SUPPLIED TEXT:
Historically, Libya has been a country of great importance for Egypt from different perspectives: from a domestic security perspective, to avoid the spillover of violence into its territory and penetration of jihadist groups, especially from the porous frontier bordering Cyrenaica; from an economic viewpoint , to deal with the consequences of the drastic decrease in remittances from Egyptian migrants working in Libya, which represent a serious threat to Egypt’s stability and internal security. But also, to reaffirm its image as a geostrategic regional pivot ready to defend its interests in a disputed area as strategic as the Eastern Mediterranean.
Following the latest events, Cairo has decided to abandon its assertive posture and return to a diplomatic strategy: on September 29, 2020 an important talk between the military delegations representing the GNA and the Libyan National Army was held in Hurghada. The principal topic discussed in this meeting was the possible restart of negotiations within the 5+5 Joint Military Committee (JMC). Strongly supported by the United Nations Support Mission in Libya (UNSMIL), this meeting allowed Egypt to gain international recognition for its commitment to restarting peace dialogue between the various Libyan factions (UNSMIL, 2020).

EXERCISE TASK:
Reproduce word for word the portion of the passage on Egypt and Libya that runs from "Following the latest" up to and including "factions (UNSMIL, 2020).".

SUPPLIED DATA:
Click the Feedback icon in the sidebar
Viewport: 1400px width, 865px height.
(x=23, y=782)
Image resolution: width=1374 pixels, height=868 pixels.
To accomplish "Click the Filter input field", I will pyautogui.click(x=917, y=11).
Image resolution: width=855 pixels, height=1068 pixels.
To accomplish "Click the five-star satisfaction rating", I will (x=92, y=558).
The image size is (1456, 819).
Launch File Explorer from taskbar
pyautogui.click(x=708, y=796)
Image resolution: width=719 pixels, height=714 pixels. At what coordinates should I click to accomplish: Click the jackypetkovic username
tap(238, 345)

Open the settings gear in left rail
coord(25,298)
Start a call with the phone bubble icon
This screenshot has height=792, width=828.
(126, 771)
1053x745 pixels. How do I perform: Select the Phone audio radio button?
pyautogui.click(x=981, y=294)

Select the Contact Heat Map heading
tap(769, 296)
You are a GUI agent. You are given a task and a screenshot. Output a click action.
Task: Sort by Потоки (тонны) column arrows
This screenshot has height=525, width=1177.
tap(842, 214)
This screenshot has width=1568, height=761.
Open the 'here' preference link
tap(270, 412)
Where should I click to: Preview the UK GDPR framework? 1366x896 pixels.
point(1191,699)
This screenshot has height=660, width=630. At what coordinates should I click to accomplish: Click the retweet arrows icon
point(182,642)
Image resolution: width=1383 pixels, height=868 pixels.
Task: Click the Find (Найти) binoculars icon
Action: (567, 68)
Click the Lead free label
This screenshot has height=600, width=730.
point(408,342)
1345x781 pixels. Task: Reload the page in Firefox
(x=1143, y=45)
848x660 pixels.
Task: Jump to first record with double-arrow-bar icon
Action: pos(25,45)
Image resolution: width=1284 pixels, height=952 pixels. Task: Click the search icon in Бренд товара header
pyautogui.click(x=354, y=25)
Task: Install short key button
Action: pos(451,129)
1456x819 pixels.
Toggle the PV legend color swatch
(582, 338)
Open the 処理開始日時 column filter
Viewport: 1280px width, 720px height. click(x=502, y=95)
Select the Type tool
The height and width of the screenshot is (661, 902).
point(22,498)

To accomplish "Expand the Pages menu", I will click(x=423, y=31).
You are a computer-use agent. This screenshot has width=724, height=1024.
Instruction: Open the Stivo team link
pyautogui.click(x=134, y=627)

REPLY:
Following the latest events, Cairo has decided to abandon its assertive posture and return to a diplomatic strategy: on September 29, 2020 an important talk between the military delegations representing the GNA and the Libyan National Army was held in Hurghada. The principal topic discussed in this meeting was the possible restart of negotiations within the 5+5 Joint Military Committee (JMC). Strongly supported by the United Nations Support Mission in Libya (UNSMIL), this meeting allowed Egypt to gain international recognition for its commitment to restarting peace dialogue between the various Libyan factions (UNSMIL, 2020).